▶ _Activity_
Check each line of the listing for the string "will", then state how many lines have it. Only the number is wanted.

▶ _Material provided_
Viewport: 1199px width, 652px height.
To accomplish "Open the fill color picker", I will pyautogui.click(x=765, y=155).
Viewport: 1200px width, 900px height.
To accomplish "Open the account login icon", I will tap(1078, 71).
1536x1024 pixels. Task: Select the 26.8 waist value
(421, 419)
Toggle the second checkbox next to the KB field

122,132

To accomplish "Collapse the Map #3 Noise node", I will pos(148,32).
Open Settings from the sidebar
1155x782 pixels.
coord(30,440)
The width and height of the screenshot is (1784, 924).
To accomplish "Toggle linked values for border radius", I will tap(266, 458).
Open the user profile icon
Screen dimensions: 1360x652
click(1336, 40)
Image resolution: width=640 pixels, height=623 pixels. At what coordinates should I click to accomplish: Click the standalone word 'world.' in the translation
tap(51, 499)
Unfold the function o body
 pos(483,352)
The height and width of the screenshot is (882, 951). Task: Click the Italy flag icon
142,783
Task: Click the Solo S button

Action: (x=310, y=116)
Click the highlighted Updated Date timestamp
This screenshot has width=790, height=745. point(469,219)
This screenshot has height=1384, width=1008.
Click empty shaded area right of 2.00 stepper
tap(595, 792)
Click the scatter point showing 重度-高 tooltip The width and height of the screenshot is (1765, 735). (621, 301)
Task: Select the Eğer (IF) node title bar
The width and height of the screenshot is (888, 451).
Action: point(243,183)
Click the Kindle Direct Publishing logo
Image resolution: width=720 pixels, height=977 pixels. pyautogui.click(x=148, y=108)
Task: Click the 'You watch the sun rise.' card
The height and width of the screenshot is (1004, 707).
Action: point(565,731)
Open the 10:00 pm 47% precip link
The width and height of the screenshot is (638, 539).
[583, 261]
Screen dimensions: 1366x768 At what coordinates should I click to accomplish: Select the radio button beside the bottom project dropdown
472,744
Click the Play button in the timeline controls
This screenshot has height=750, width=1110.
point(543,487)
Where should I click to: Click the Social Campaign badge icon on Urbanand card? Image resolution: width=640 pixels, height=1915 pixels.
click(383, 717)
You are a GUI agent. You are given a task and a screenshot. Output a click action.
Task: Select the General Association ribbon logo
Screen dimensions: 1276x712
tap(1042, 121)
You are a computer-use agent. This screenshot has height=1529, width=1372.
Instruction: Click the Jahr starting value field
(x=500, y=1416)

▶ _Task result_
4